(About this exercise): Set down every line from the one containing "Task: Toggle the" through the last line of the records below, exactly as written, and leave out the pictures.

(The records):

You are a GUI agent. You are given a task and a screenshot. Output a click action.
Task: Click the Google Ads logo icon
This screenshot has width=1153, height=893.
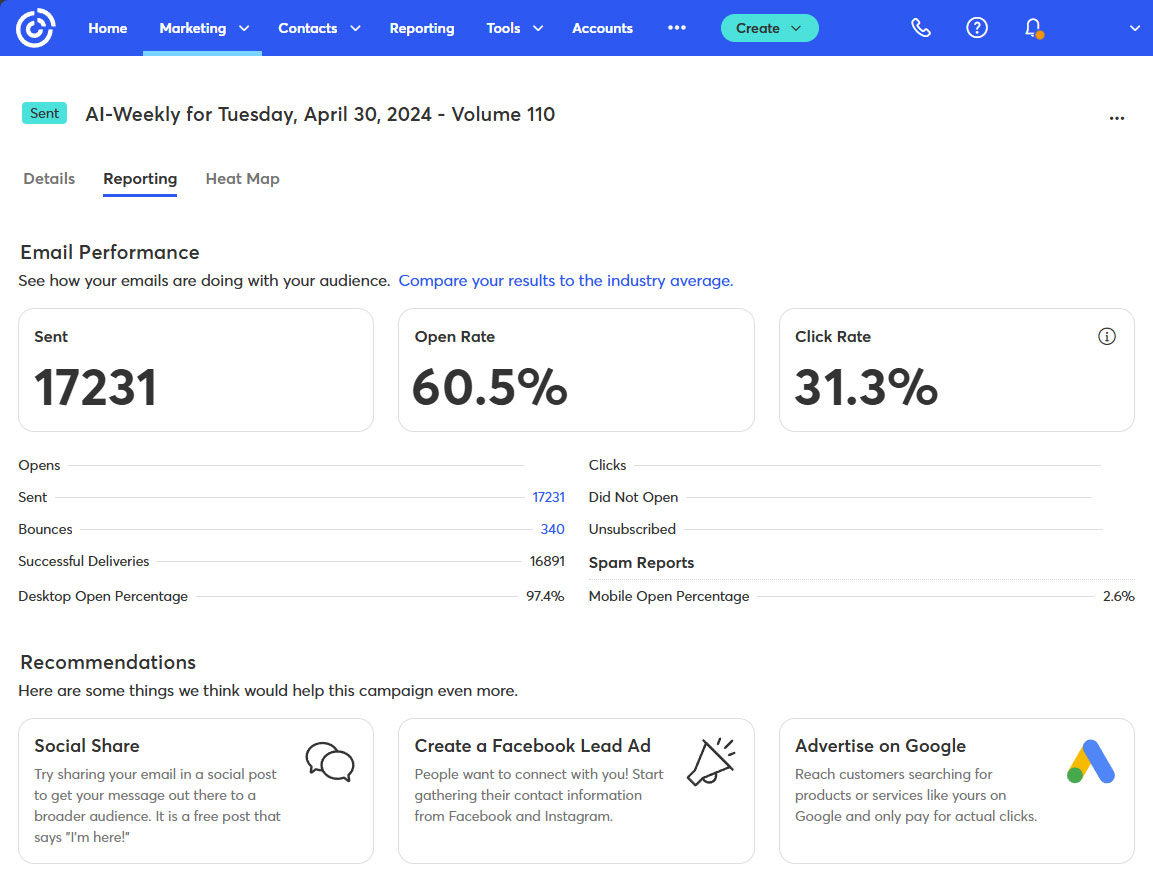[1090, 762]
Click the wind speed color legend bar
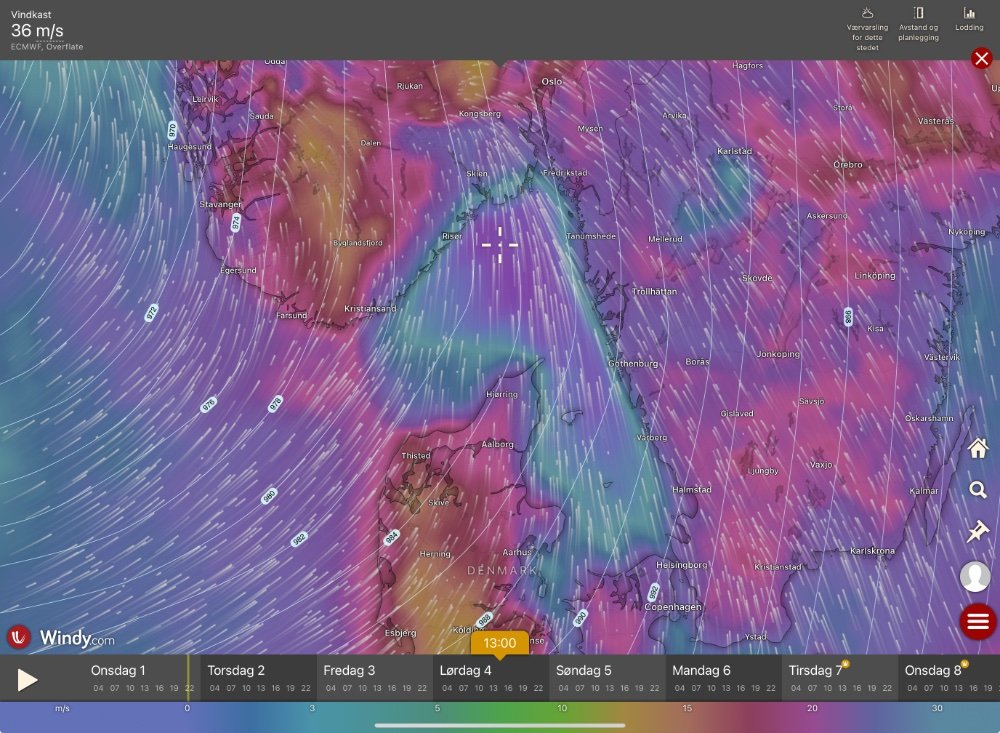The image size is (1000, 733). 500,715
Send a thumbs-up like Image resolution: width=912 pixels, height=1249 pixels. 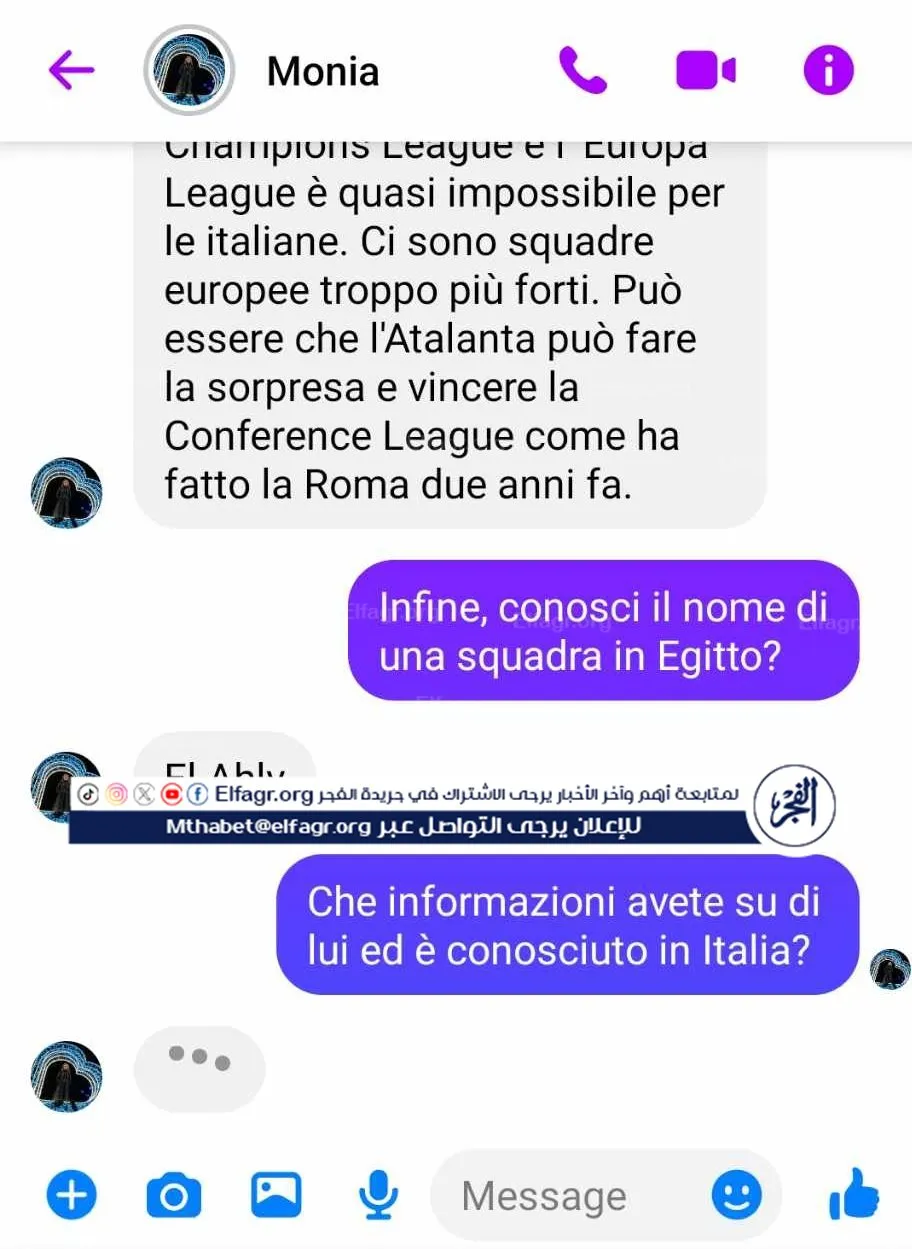coord(853,1194)
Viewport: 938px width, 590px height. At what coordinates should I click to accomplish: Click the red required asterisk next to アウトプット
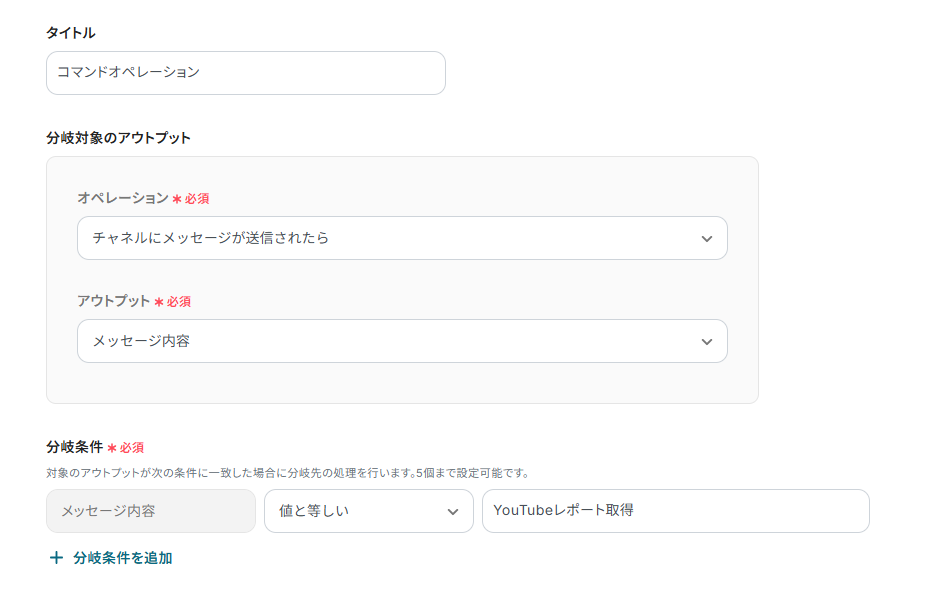coord(159,302)
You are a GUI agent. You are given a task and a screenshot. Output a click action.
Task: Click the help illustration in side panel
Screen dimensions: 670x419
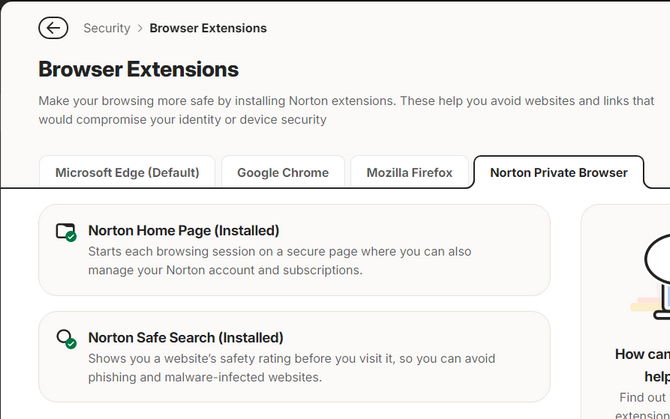point(650,275)
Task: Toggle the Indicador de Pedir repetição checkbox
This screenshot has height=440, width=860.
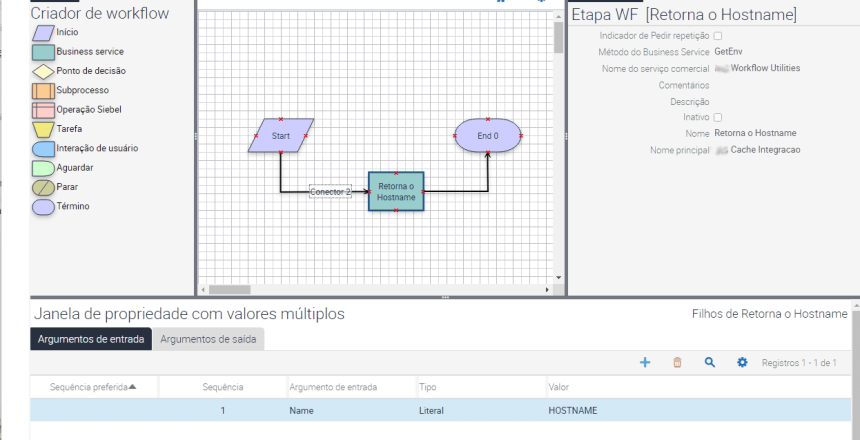Action: [x=717, y=36]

(Solved problem):
Task: Toggle the Indicador de Pedir repetição checkbox
This screenshot has height=440, width=860.
Action: [x=717, y=36]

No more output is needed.